Esquecendo agora a metáfora do futebol (há muitas trafulhices que se fazem a recato, como os portuenses bem sabem, e não são só eles), ao falar do elefante, Rui Rio confundiu duas expressões idiomáticas. Uma é a do elefante na sala e outra a do elefante – ou touro – na loja de porcelanas. Esta última é que diz realmente o que ele quis dizer. A expressão «o elefante na sala» tem um sentido diferente. Refere-se a uma questão difícil que é perfeitamente óbvia, presente, inescapável, mas de que um grupo de pessoas evita falar. Um exemplo, numa família, é o de alguém que é alcoólico ou tem outro problema grave. Na política ou noutra atividade que envolve liderança, poderá ser a relutância do círculo íntimo de um chefe em admitir, ou sequer mencionar, aspetos de inépcia que são visíveis para toda a gente.
De qualquer modo, sendo a política uma atividade bastante pobre em termos linguísticos, Rio tem pelo menos o mérito de ter trazido o elefante para o discurso. É o maior animal terrestre e tem muitas qualidades estimáveis, incluindo a inteligência, a paciência e a empatia, bem como uma certa relutância em mostrar o seu extraordinário poder só porque sim. O poeta John Donne chamou-lhe a obra-prima da natureza – a única coisa grande que é inofensiva. A política pode encontrar nele muitas metáforas e lições.

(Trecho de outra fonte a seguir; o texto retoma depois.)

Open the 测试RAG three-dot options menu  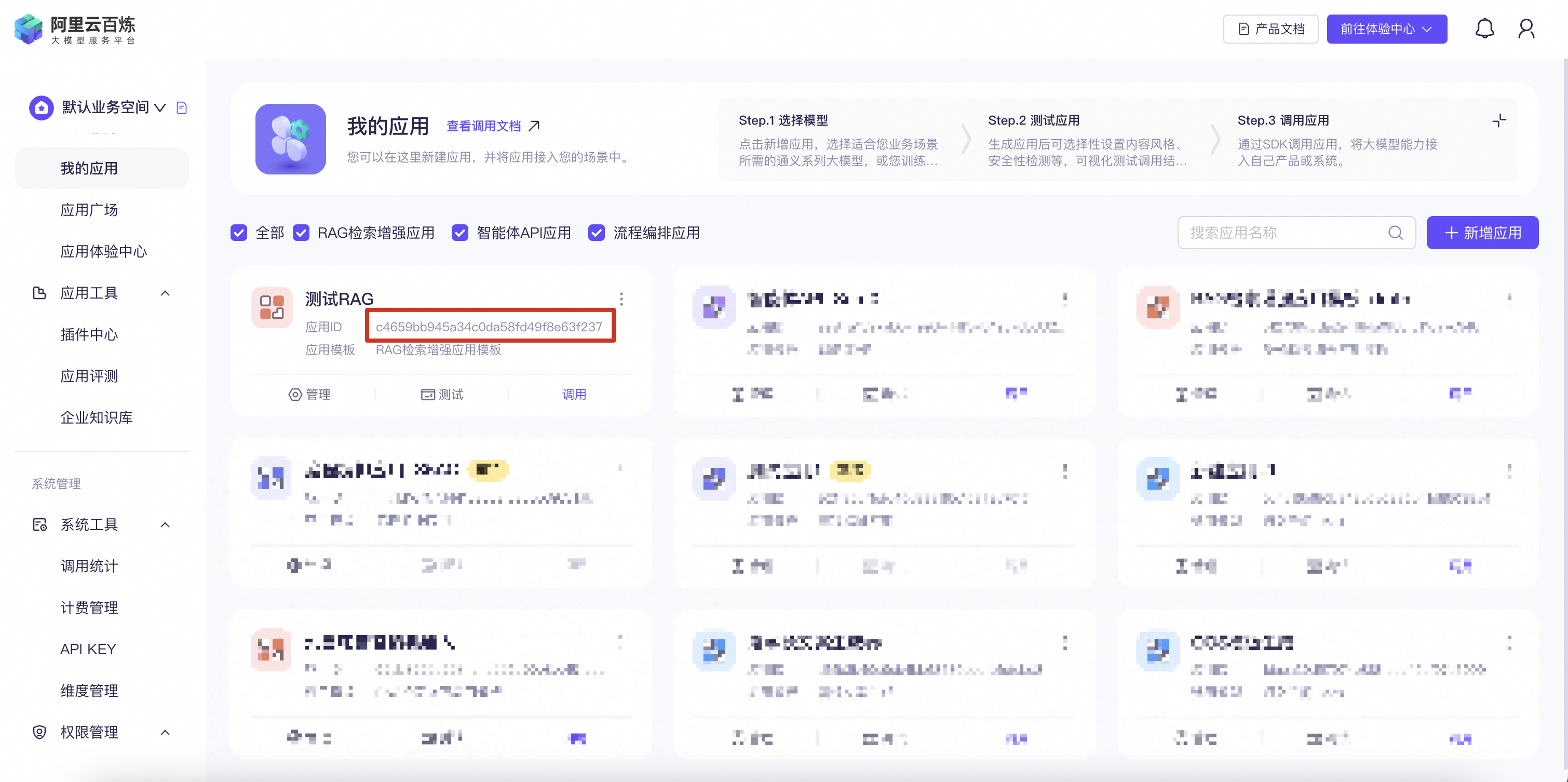[x=621, y=299]
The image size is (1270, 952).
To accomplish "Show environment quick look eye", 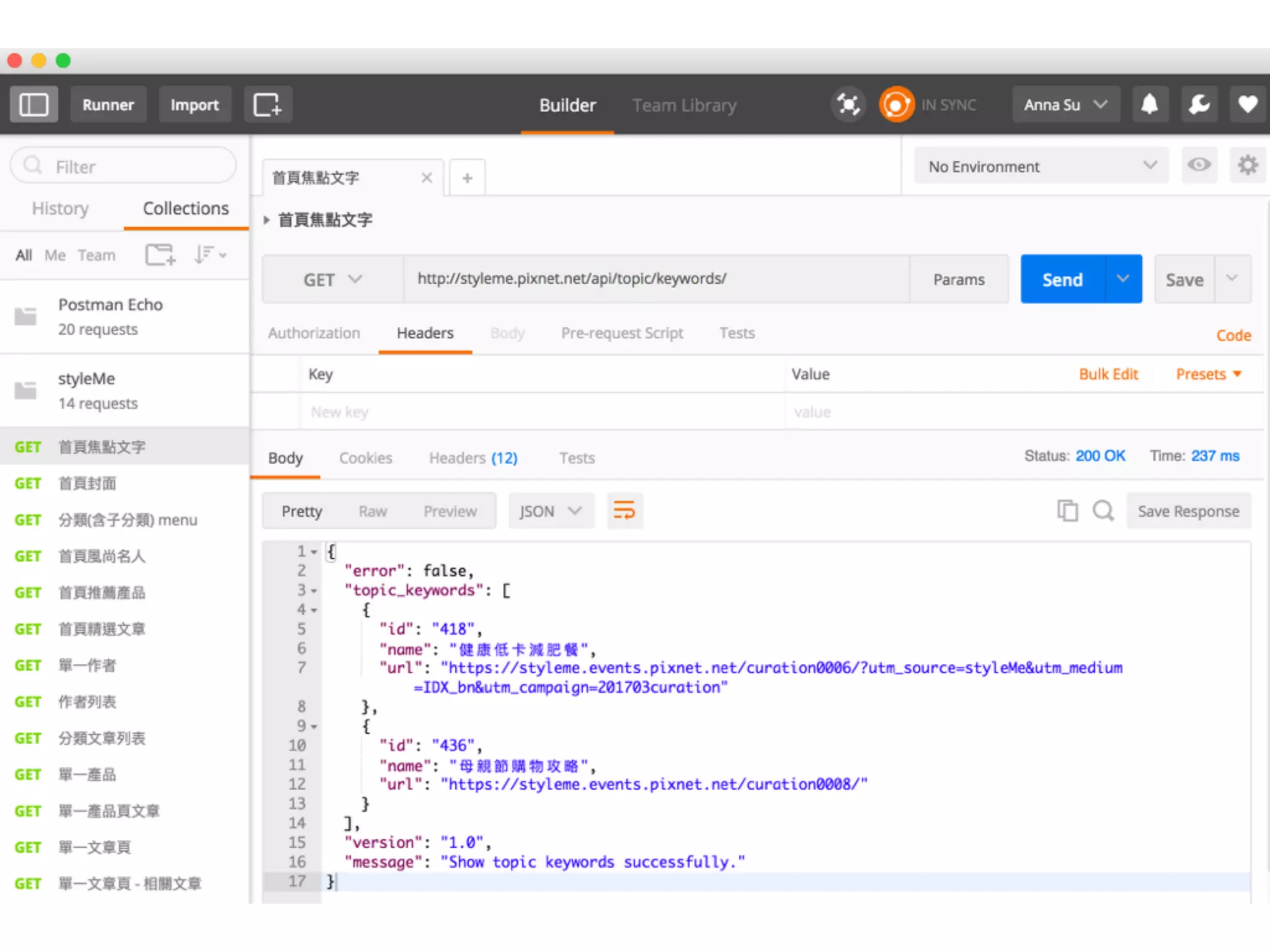I will (1199, 165).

Desmond Tutu, o bispo sul-africano que foi herói da luta anti-apartheid, disse um dia, a propósito de pessoas que recusam ter opinião em situações de manifesta injustiça: «Se o elefante tem uma pata em cima da cauda do rato e tu dizes que és neutro, o rato não vai apreciar a tua neutralidade.» A outro nível, diz-se que a tromba do elefante pode fazer um som que abala o mundo, mas não consegue afastar as moscas à sua volta.
Texto original na revista Fisga, do semanário Expresso, do dia 24 de agosto de 2019.